To further clarify the terminology utilized herein, a truss is a static structure consisting of straight slender members inter-connected at joints into triangular units so as to tether or bind members together. Further, an airfoil is basically the shape of a wing or blade (of a propeller, rotor or turbine) or sail.
Thus, an airfoil shaped body moved through a fluid produces a force perpendicular to the fluid called lift. Subsonic flight airfoils have a characteristic shape with a rounded leading edge, followed by a sharp trailing edge, often with asymmetric camber. Thus, as discussed above, the airfoil shaped cutaways herein allow accelerated airflow through the instant shaft.
In engineering mechanics, bending (also known as flexure) characterizes the behavior of a structural element subjected to a lateral load. A structural element subjected to bending is known as a beam. A closet rod sagging under the weight of clothes on clothes hangers is an example of a beam experiencing bending. Bending produces reactive forces inside a beam as the beam attempts to accommodate the flexural load.
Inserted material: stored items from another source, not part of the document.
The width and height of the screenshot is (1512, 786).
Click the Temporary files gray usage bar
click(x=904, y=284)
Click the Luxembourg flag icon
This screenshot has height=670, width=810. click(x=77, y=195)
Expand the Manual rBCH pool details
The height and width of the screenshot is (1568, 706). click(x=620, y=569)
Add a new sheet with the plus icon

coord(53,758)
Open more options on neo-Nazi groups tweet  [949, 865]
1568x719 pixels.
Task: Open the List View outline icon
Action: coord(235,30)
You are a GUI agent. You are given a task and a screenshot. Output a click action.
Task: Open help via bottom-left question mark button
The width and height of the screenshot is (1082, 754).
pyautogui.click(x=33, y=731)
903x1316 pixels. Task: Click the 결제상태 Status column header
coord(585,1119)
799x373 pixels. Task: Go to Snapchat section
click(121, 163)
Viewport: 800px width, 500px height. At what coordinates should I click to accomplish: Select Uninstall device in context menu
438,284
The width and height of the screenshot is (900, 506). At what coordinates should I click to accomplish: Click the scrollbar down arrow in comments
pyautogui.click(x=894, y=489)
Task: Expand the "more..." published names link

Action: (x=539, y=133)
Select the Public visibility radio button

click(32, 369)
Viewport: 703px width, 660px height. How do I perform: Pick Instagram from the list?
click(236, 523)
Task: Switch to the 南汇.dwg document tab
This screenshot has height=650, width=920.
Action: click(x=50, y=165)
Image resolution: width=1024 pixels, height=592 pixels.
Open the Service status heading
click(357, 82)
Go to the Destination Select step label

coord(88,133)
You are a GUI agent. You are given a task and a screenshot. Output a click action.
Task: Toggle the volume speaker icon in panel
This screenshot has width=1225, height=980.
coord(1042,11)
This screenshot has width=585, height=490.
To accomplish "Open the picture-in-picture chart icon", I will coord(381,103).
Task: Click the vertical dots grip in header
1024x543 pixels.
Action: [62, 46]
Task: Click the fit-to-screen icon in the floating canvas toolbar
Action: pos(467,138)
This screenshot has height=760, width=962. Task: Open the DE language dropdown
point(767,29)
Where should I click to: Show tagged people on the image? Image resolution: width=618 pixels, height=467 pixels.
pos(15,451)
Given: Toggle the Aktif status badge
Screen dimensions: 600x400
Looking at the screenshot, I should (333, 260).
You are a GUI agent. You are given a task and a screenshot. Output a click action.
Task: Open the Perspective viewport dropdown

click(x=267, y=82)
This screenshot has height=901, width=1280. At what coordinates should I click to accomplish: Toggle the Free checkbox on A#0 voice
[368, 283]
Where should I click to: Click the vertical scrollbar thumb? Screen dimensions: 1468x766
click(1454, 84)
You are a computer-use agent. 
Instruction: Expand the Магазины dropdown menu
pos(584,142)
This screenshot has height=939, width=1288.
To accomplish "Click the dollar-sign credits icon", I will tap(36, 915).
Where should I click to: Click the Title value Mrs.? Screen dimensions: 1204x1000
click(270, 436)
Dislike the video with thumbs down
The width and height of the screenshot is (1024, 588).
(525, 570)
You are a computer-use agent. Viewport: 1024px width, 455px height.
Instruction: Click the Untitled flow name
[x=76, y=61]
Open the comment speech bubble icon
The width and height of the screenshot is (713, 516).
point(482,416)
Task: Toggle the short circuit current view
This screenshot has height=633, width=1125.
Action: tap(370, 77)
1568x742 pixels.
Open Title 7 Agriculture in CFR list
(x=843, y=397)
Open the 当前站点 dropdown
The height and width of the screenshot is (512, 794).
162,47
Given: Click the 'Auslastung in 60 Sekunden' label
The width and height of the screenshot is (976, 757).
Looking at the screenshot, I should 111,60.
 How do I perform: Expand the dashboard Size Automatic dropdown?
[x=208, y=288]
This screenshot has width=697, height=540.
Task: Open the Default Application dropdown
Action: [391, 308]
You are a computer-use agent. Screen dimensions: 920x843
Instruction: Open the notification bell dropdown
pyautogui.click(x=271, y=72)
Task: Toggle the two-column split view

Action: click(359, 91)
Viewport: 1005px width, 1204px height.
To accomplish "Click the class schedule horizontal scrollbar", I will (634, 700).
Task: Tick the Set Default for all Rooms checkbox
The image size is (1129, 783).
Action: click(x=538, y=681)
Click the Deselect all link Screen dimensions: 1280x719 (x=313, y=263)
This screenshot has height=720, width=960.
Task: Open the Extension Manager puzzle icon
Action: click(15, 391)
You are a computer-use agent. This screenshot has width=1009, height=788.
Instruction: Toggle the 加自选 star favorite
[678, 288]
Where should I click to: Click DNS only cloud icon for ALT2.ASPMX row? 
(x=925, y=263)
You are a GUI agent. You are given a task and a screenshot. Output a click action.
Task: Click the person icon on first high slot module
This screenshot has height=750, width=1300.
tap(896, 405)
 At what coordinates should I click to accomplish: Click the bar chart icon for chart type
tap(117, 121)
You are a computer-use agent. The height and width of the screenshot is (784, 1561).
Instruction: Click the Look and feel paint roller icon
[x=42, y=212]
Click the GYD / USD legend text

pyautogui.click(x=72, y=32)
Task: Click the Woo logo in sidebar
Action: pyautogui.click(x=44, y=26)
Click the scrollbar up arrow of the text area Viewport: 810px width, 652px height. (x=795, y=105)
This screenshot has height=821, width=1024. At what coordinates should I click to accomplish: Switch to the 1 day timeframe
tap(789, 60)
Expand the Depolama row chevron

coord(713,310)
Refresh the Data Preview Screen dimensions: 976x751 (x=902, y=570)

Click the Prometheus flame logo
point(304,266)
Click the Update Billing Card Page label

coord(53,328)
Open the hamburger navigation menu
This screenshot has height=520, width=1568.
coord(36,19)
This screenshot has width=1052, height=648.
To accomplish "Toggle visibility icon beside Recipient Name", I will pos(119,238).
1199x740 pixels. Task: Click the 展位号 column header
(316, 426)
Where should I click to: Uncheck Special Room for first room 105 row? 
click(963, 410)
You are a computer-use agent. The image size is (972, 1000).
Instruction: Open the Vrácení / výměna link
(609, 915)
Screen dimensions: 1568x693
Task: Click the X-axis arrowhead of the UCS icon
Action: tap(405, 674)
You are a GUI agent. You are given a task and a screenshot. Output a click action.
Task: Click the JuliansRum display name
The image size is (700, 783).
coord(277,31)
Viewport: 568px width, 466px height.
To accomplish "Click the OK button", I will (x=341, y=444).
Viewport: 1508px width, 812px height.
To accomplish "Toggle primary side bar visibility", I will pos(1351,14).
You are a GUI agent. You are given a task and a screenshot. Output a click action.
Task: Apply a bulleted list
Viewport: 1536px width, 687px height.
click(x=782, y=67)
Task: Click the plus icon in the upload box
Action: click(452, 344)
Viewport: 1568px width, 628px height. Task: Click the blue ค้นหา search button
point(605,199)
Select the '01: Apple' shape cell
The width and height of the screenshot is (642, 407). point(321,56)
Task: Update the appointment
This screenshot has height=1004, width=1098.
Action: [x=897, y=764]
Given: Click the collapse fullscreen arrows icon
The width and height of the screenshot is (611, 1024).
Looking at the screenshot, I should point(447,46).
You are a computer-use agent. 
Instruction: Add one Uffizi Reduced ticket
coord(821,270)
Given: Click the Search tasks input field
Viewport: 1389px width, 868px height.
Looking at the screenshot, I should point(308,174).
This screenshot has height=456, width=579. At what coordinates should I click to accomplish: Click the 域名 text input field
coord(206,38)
Furthermore, the word convex means curving out or bulging outward; whereas, the word concave means curving in or hollowed inward. And, for the context herein, materials are physical substances used as inputs to production or manufacturing. Raw materials are first extracted or harvested from the earth and divided into a form that can be easily transported and stored, then processed to produce “semi-finished materials”. These can be input into a new cycle of production and “finishing processes to create “finished materials”, ready for distribution and consumption.
A perfunctory example of a raw material is cotton, which can be processed into thread, and then processed into cloth, a semi-finished material. Sewing and cutting the fabric turns it into a garment, which is a finished material. Steelmaking is another example—raw materials are extracted, refined and processed into steel, a semi-finished material. Steel is then used as an input in many other industries to make finished products.
Additionally, torsion is the twisting of an object due to an applied torque. In circular sections, the resultant shearing stress is perpendicular to the radius. Moreover, buckling of a member is a failure mode characterized by a sudden failure of a structural member that is subjected to high compressive stresses where the actual compressive stresses at failure are smaller than the ultimate compressive stresses that the material is capable of withstanding. This mode of failure is also described as failure due to elastic instability.